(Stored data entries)
=== Begin Enclosure ===
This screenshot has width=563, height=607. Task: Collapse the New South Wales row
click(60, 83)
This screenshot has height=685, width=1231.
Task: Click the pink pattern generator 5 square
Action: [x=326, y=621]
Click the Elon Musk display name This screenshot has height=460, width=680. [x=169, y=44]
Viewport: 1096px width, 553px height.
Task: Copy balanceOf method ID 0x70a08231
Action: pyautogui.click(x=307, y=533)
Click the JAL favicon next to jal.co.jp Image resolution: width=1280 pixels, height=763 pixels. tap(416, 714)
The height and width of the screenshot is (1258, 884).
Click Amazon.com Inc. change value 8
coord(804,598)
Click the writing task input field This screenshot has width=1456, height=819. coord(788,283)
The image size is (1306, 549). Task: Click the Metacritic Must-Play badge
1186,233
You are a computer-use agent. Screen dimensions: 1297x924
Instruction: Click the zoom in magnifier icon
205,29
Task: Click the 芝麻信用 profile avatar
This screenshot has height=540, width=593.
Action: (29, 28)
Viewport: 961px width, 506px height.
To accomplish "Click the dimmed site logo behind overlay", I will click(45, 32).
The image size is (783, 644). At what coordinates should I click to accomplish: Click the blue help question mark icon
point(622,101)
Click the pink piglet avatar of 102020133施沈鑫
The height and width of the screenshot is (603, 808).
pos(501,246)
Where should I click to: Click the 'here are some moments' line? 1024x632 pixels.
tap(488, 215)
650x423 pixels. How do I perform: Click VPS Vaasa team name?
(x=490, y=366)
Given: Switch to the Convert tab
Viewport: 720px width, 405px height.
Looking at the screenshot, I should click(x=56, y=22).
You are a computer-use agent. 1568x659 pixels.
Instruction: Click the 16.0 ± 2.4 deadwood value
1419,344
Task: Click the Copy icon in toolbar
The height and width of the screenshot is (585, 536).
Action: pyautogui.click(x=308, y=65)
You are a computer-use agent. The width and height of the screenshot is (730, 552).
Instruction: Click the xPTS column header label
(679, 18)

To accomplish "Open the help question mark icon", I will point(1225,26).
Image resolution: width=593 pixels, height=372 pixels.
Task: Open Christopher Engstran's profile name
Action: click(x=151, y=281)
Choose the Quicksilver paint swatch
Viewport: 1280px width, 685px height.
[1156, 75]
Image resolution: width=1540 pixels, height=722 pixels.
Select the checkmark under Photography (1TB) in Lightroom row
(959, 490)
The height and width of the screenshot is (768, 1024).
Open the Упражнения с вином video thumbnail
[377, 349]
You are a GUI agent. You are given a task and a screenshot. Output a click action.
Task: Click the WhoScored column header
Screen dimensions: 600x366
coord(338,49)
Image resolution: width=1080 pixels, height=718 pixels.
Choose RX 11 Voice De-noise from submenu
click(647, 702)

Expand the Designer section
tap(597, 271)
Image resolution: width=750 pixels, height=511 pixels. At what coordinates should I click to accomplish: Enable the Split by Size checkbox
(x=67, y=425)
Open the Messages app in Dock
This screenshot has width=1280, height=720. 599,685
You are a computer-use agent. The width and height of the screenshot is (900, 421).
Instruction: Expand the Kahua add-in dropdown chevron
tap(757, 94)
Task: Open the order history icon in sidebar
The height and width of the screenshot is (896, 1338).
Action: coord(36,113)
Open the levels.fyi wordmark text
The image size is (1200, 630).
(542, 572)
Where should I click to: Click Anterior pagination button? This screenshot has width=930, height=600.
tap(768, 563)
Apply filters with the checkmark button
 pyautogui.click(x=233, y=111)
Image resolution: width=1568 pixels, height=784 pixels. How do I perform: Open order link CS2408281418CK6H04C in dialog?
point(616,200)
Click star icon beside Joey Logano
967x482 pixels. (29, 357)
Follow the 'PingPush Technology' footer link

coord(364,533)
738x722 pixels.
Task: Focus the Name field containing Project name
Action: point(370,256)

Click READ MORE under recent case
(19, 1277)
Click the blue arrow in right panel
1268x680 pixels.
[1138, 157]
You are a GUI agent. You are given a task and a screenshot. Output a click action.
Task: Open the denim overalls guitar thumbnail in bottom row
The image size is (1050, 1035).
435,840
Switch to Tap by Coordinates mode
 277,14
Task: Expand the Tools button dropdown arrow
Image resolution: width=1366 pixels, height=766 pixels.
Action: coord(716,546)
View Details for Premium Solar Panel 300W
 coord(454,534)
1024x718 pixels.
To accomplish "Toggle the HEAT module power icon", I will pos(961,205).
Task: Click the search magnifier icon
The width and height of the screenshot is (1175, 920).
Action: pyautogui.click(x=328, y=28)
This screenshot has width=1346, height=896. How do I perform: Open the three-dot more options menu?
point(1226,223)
=== End Enclosure ===
**Task directions:** Scan the data for the string "agent" and copy each line in which it occurs.

**Output of the exercise:**
You are a computer-use agent. Screen dimensions: 1297x924
You are a computer-use agent. 1568x659 pixels.
You are a computer-use agent. The width and height of the screenshot is (730, 552).
You are a GUI agent. You are given a task and a screenshot. Output a click action.
You are a computer-use agent. The width and height of the screenshot is (900, 421).
You are a GUI agent. You are given a task and a screenshot. Output a click action.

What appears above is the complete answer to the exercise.